YOUR GOAL:
Copy, from the data below, each line that has the word "agent".

INFORMATION SUPPLIED:
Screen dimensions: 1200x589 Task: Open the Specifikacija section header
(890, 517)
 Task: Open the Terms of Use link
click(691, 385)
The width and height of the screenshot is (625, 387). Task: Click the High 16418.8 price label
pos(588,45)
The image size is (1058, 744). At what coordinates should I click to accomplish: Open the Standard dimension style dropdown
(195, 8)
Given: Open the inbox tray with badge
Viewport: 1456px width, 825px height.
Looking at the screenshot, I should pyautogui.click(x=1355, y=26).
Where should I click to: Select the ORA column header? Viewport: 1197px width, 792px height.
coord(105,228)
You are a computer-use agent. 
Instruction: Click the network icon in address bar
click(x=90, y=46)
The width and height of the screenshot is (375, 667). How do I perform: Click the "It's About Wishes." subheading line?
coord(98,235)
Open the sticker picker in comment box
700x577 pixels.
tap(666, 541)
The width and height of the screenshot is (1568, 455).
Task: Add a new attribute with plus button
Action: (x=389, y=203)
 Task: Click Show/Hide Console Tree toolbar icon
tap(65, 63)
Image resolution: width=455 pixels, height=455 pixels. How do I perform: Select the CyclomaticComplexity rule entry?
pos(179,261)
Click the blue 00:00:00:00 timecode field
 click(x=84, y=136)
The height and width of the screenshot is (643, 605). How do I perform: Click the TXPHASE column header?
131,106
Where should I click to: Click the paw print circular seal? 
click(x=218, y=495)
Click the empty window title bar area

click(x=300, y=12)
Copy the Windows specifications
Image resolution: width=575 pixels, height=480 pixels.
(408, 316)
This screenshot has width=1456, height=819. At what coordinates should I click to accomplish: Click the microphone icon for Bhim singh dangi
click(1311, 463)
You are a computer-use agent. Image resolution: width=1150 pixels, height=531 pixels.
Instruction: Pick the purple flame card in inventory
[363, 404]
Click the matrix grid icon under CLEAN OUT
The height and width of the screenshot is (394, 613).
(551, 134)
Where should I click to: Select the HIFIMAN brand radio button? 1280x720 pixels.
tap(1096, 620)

ANSWER BELOW:
You are a computer-use agent. 
You are a computer-use agent. Image resolution: width=1150 pixels, height=531 pixels.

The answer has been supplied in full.